RECORDS FOR THIS EXERCISE »
========
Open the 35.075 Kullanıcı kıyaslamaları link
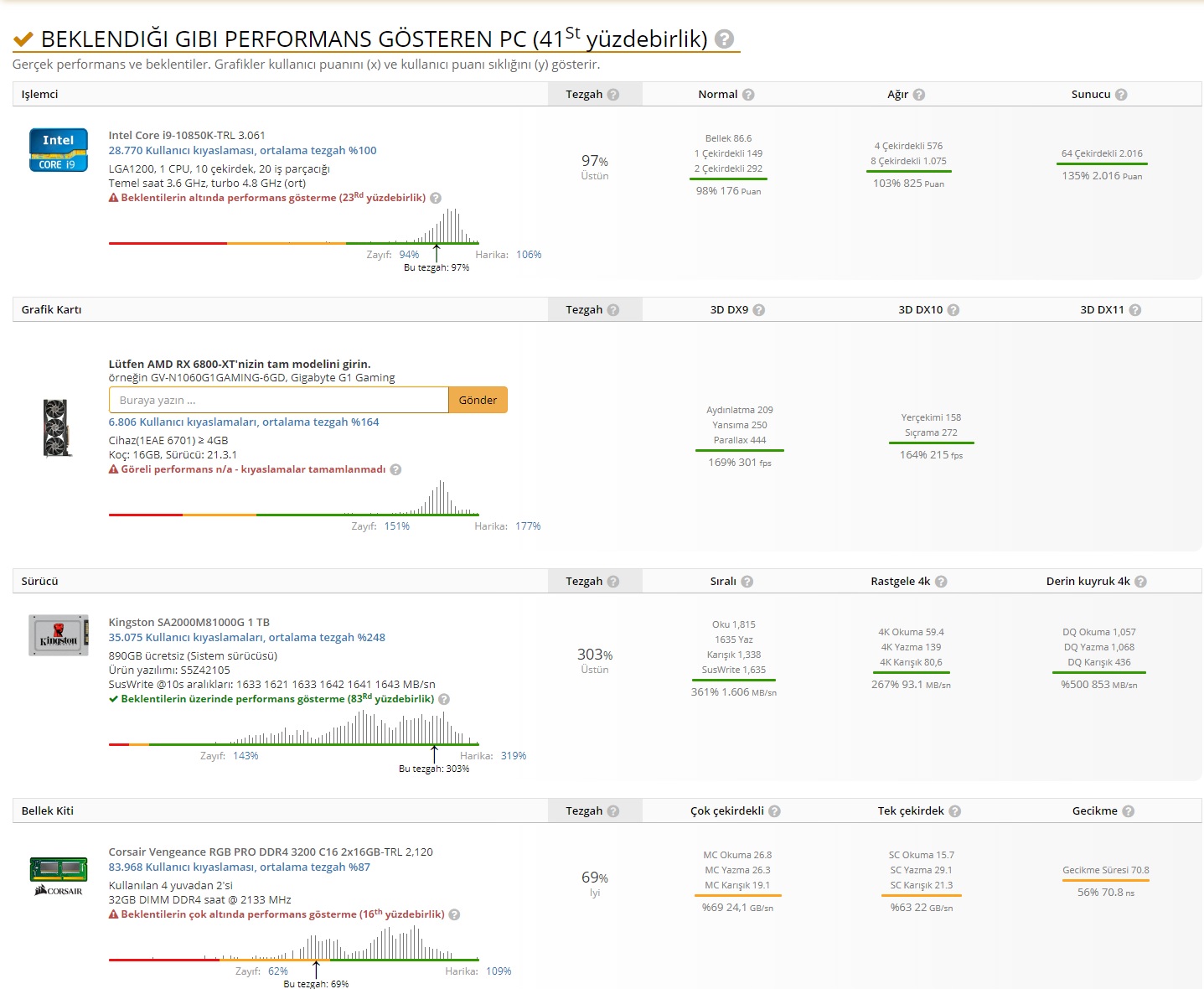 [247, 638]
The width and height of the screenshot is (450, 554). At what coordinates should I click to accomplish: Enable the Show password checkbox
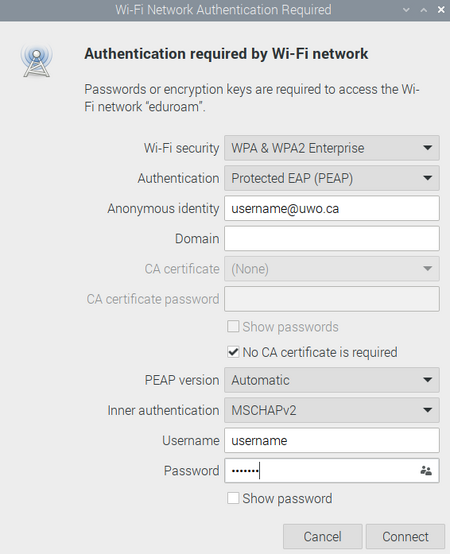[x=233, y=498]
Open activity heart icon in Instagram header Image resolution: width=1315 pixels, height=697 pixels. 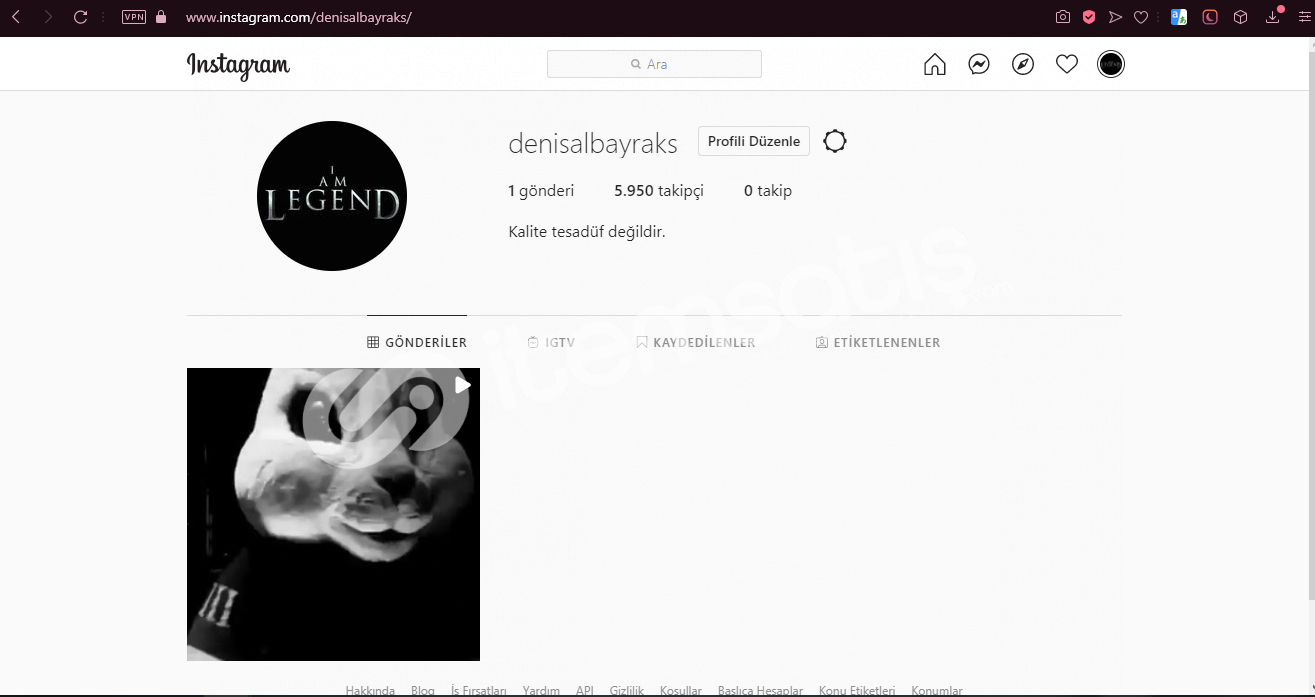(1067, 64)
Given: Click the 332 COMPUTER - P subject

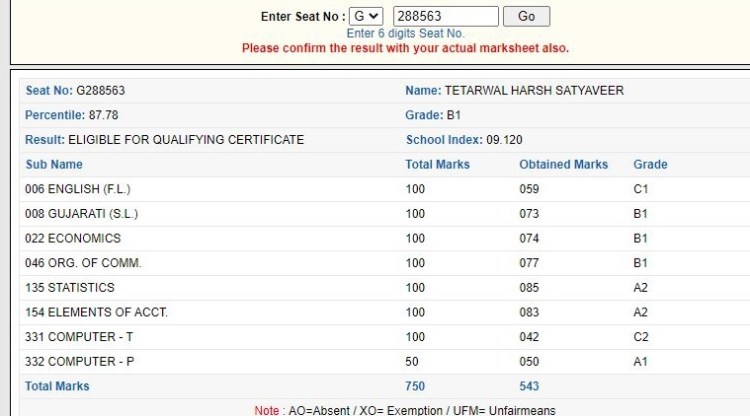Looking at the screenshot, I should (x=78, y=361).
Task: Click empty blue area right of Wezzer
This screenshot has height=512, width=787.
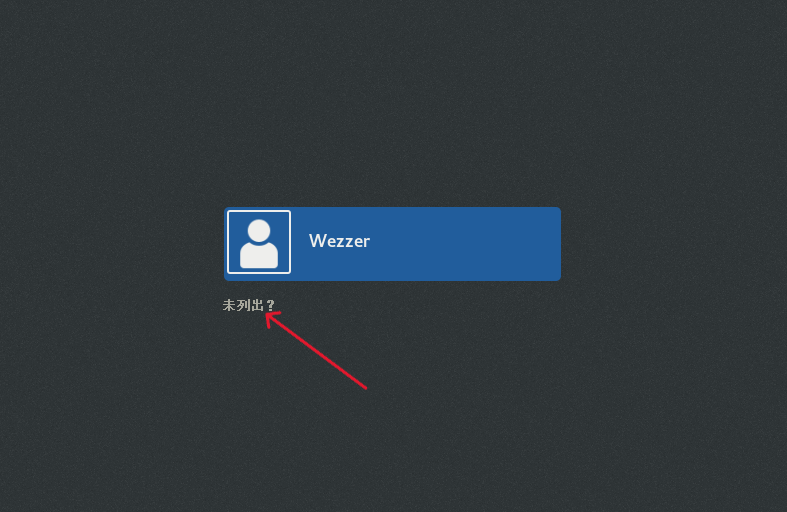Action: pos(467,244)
========
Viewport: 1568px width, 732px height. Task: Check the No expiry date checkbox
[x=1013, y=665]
========
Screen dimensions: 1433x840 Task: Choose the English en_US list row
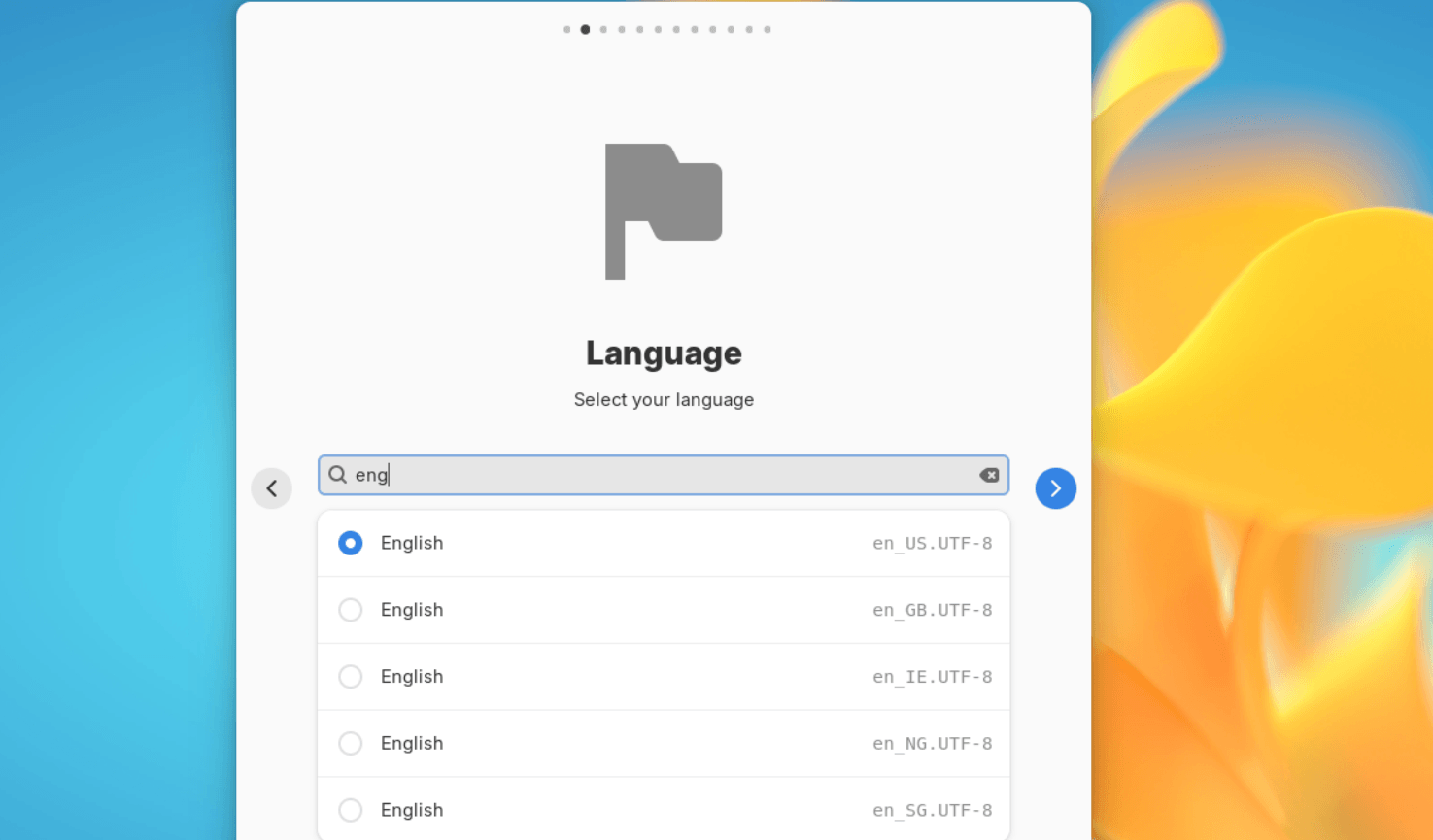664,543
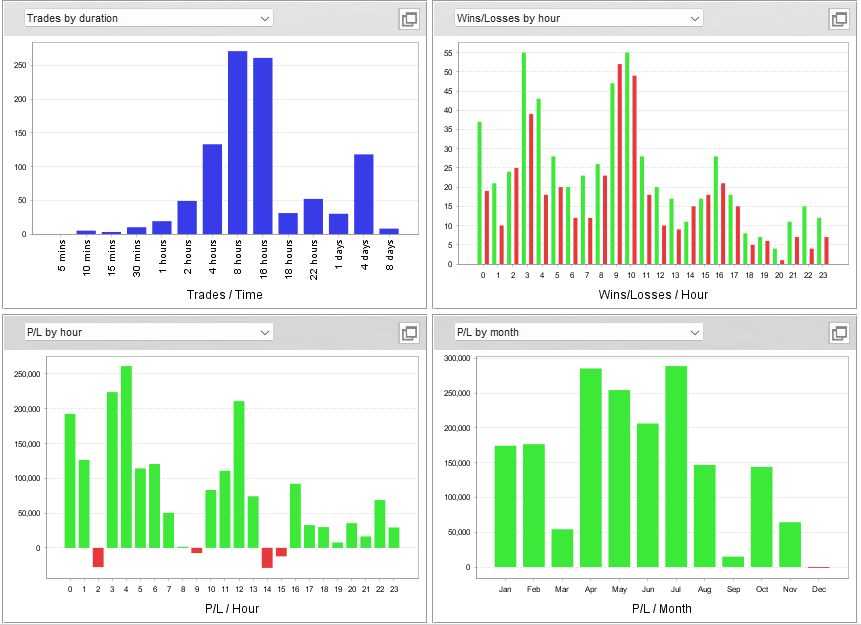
========
Present the material between the lines holding "Task: Click empty blue area right of Wezzer" and "Action: pos(467,244)", inclusive, as a Markdown table with the columns Row and Line, one numbered row per line. Skip blank lines and leave the pictures out.

COMPLETED TASK »
| Row | Line |
|---|---|
| 1 | Task: Click empty blue area right of Wezzer |
| 2 | This screenshot has height=512, width=787. |
| 3 | Action: pos(467,244) |